▸ **Prompt**:
Every word of the data must be reproduced in your reply exactly.

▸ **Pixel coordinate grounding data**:
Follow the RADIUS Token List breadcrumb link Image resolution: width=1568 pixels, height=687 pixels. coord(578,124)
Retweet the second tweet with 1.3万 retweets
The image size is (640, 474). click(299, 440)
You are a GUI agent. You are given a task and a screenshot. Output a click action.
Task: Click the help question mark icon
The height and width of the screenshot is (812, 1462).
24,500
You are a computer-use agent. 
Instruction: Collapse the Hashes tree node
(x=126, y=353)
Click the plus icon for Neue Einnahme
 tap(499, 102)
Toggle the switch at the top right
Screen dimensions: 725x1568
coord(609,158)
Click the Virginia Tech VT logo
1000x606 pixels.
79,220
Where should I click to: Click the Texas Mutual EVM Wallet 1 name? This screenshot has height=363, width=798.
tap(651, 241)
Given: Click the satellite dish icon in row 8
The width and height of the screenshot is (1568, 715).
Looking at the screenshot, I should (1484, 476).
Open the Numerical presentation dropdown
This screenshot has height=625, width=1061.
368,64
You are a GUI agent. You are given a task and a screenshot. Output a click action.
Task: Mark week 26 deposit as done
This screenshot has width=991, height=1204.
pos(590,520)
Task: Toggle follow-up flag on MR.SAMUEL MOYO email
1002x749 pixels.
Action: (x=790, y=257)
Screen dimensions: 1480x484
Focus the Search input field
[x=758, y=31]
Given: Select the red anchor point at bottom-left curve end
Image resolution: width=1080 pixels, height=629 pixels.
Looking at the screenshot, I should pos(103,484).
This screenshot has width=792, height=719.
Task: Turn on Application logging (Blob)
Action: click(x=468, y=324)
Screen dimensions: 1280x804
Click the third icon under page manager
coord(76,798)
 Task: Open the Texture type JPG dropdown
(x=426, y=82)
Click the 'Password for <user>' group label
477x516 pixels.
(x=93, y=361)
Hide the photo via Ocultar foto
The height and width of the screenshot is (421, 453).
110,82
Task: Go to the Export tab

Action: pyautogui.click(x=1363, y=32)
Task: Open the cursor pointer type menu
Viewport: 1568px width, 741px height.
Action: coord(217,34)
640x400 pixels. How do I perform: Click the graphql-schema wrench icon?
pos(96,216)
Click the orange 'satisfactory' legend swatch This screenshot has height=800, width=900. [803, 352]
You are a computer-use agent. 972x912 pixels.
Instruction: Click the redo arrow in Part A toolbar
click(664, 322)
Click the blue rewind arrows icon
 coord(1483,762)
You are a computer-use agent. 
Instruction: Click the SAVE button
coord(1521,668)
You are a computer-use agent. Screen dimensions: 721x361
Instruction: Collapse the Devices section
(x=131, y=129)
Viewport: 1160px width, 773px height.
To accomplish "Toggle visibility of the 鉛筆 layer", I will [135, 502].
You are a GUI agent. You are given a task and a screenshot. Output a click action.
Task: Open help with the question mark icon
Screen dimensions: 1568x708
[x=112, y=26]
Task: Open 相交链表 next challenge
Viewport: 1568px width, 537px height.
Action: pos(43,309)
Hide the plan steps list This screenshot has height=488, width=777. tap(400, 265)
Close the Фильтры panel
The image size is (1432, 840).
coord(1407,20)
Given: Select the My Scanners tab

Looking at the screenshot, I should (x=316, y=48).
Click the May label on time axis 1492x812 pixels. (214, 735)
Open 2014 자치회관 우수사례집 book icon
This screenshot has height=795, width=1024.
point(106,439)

▸ **Solution to this exercise**:
Follow the RADIUS Token List breadcrumb link Image resolution: width=1568 pixels, height=687 pixels. coord(578,124)
Retweet the second tweet with 1.3万 retweets
The image size is (640, 474). click(299, 440)
You are a GUI agent. You are given a task and a screenshot. Output a click action.
Task: Click the help question mark icon
The height and width of the screenshot is (812, 1462).
24,500
You are a computer-use agent. 
Instruction: Collapse the Hashes tree node
(x=126, y=353)
Click the plus icon for Neue Einnahme
 tap(499, 102)
Toggle the switch at the top right
Screen dimensions: 725x1568
coord(609,158)
Click the Virginia Tech VT logo
1000x606 pixels.
79,220
Where should I click to: Click the Texas Mutual EVM Wallet 1 name? This screenshot has height=363, width=798.
tap(651, 241)
Given: Click the satellite dish icon in row 8
The width and height of the screenshot is (1568, 715).
Looking at the screenshot, I should (1484, 476).
Open the Numerical presentation dropdown
This screenshot has height=625, width=1061.
368,64
You are a GUI agent. You are given a task and a screenshot. Output a click action.
Task: Mark week 26 deposit as done
This screenshot has width=991, height=1204.
pos(590,520)
Task: Toggle follow-up flag on MR.SAMUEL MOYO email
1002x749 pixels.
Action: (x=790, y=257)
Screen dimensions: 1480x484
Focus the Search input field
[x=758, y=31]
Given: Select the red anchor point at bottom-left curve end
Image resolution: width=1080 pixels, height=629 pixels.
Looking at the screenshot, I should pos(103,484).
This screenshot has width=792, height=719.
Task: Turn on Application logging (Blob)
Action: click(x=468, y=324)
Screen dimensions: 1280x804
Click the third icon under page manager
coord(76,798)
 Task: Open the Texture type JPG dropdown
(x=426, y=82)
Click the 'Password for <user>' group label
477x516 pixels.
(x=93, y=361)
Hide the photo via Ocultar foto
The height and width of the screenshot is (421, 453).
110,82
Task: Go to the Export tab

Action: pyautogui.click(x=1363, y=32)
Task: Open the cursor pointer type menu
Viewport: 1568px width, 741px height.
Action: coord(217,34)
640x400 pixels. How do I perform: Click the graphql-schema wrench icon?
pos(96,216)
Click the orange 'satisfactory' legend swatch This screenshot has height=800, width=900. [803, 352]
You are a computer-use agent. 972x912 pixels.
Instruction: Click the redo arrow in Part A toolbar
click(664, 322)
Click the blue rewind arrows icon
 coord(1483,762)
You are a computer-use agent. 
Instruction: Click the SAVE button
coord(1521,668)
You are a computer-use agent. Screen dimensions: 721x361
Instruction: Collapse the Devices section
(x=131, y=129)
Viewport: 1160px width, 773px height.
To accomplish "Toggle visibility of the 鉛筆 layer", I will [135, 502].
You are a GUI agent. You are given a task and a screenshot. Output a click action.
Task: Open help with the question mark icon
Screen dimensions: 1568x708
[x=112, y=26]
Task: Open 相交链表 next challenge
Viewport: 1568px width, 537px height.
Action: pos(43,309)
Hide the plan steps list This screenshot has height=488, width=777. tap(400, 265)
Close the Фильтры panel
The image size is (1432, 840).
coord(1407,20)
Given: Select the My Scanners tab

Looking at the screenshot, I should (x=316, y=48).
Click the May label on time axis 1492x812 pixels. (214, 735)
Open 2014 자치회관 우수사례집 book icon
This screenshot has height=795, width=1024.
point(106,439)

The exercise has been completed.